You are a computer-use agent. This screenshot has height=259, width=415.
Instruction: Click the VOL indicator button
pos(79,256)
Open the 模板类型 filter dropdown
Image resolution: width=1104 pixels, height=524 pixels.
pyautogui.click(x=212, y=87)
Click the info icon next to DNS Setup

★ ★ ★ ★

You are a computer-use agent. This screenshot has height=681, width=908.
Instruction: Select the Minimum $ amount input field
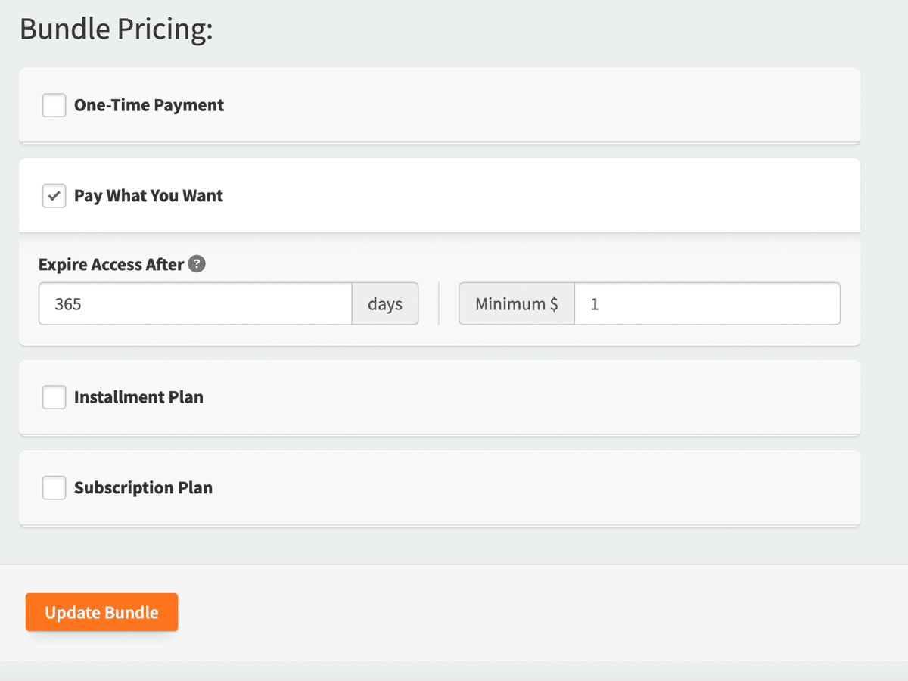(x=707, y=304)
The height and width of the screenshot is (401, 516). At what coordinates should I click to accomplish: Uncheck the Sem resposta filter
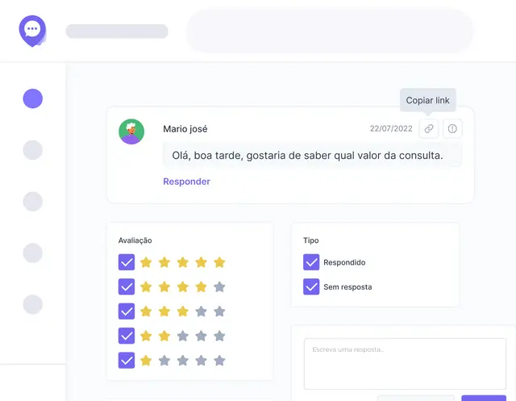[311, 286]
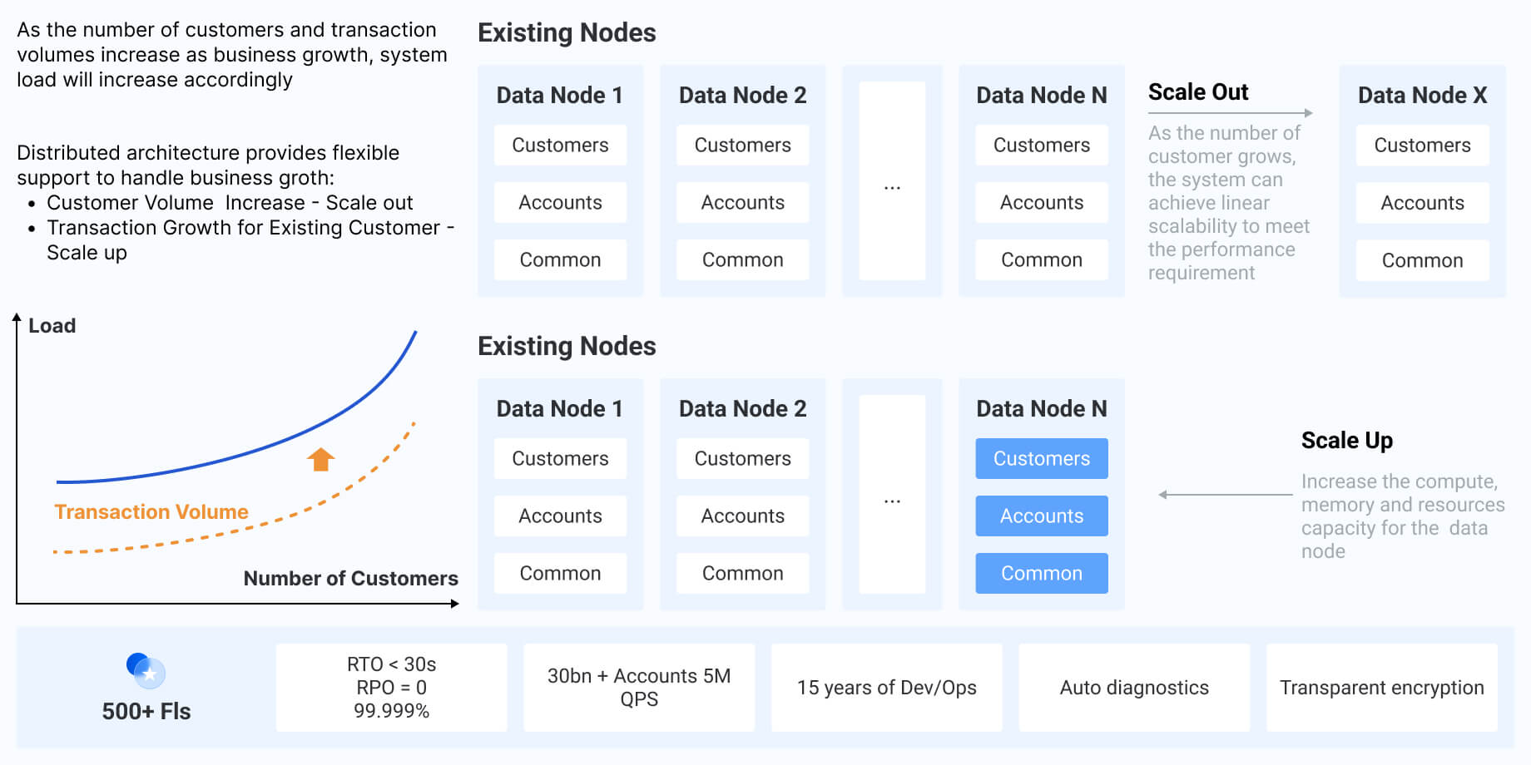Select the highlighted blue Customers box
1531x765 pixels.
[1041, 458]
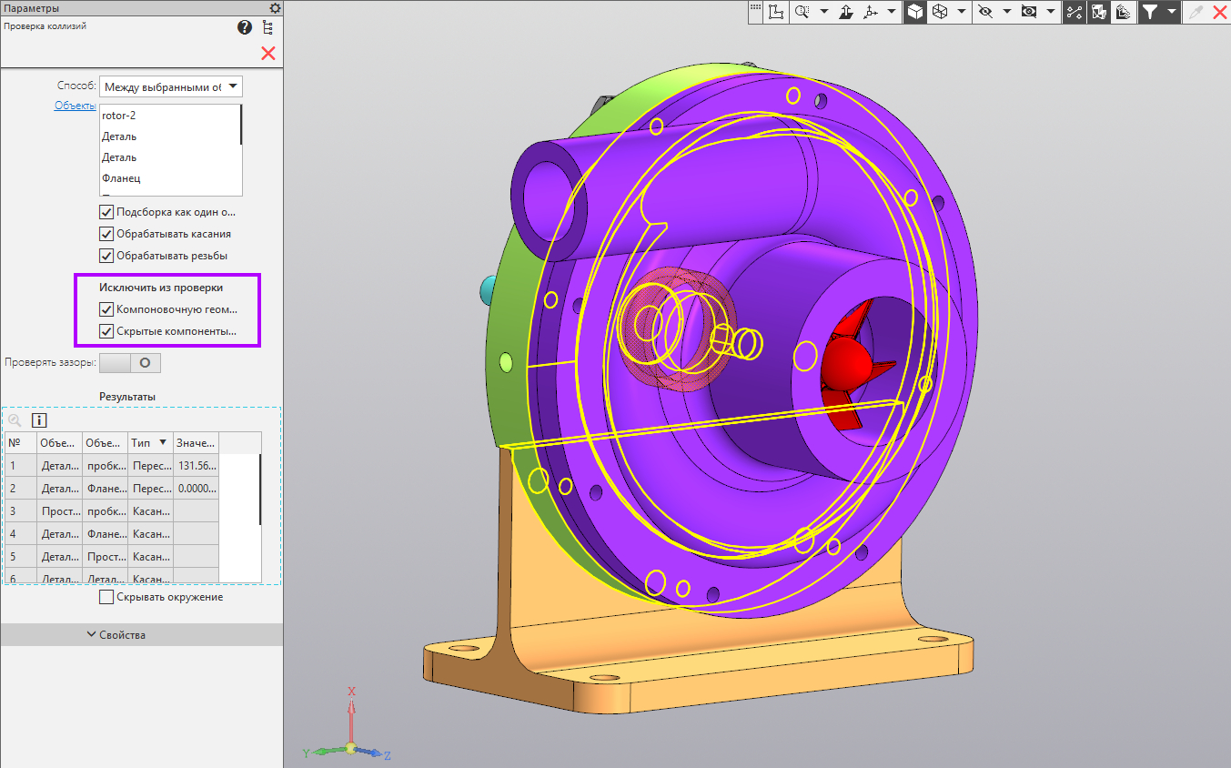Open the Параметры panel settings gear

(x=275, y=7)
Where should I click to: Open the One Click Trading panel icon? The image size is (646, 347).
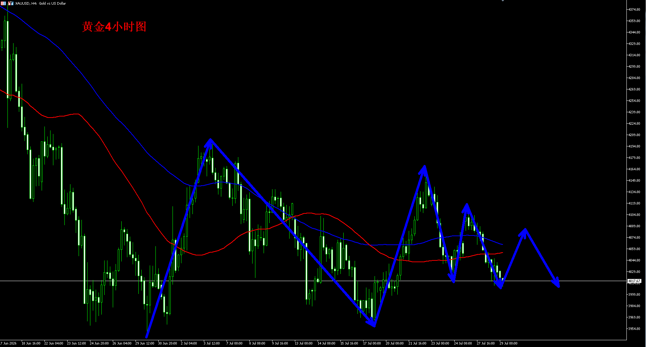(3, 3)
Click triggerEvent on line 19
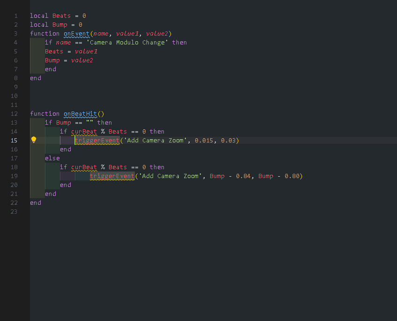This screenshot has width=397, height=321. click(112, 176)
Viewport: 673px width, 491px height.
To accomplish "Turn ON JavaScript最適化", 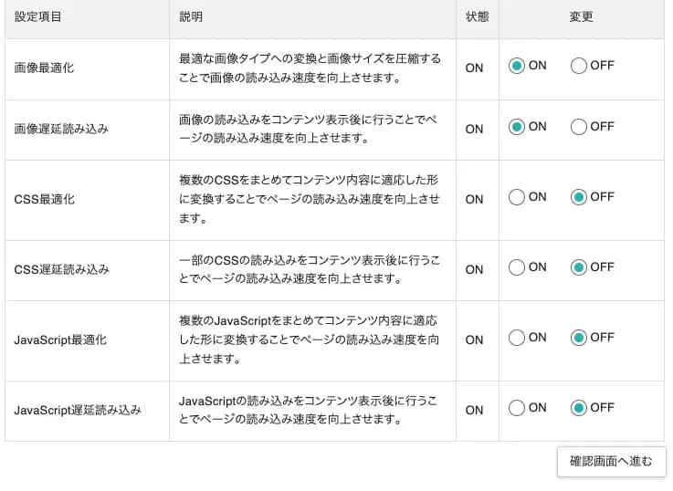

★ ★ ★ ★

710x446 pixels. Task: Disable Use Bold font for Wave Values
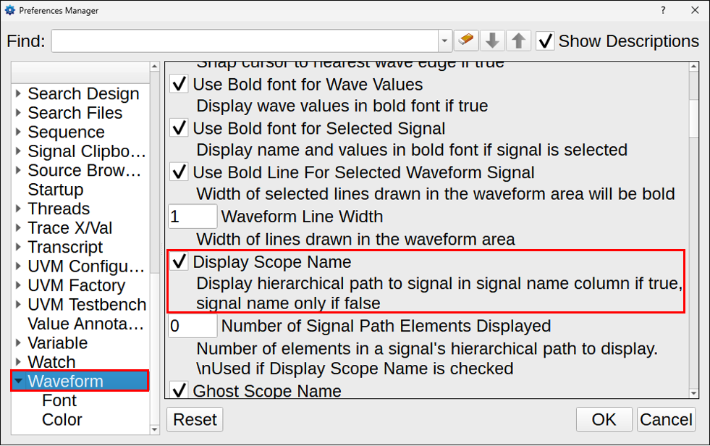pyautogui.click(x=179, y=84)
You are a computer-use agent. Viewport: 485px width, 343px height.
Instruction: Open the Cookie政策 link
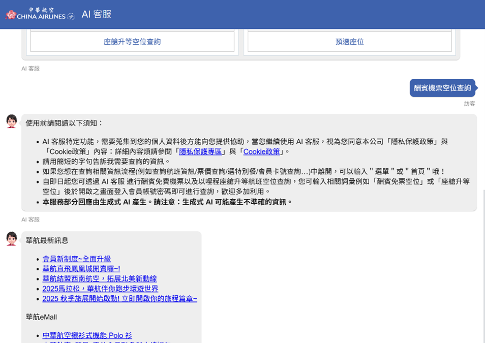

★ ★ ★ ★

WHAT YOU NEED TO DO
Above are the records; from them, give again exactly the lines from the one containing "has height=259, width=415." through the one containing "Click the info icon next to DNS Setup", both included.

ANSWER TO THIS EXERCISE
You are a computer-use agent. This screenshot has height=259, width=415.
Instruction: Click the VOL indicator button
pos(79,256)
Open the 模板类型 filter dropdown
Image resolution: width=1104 pixels, height=524 pixels.
pyautogui.click(x=212, y=87)
Click the info icon next to DNS Setup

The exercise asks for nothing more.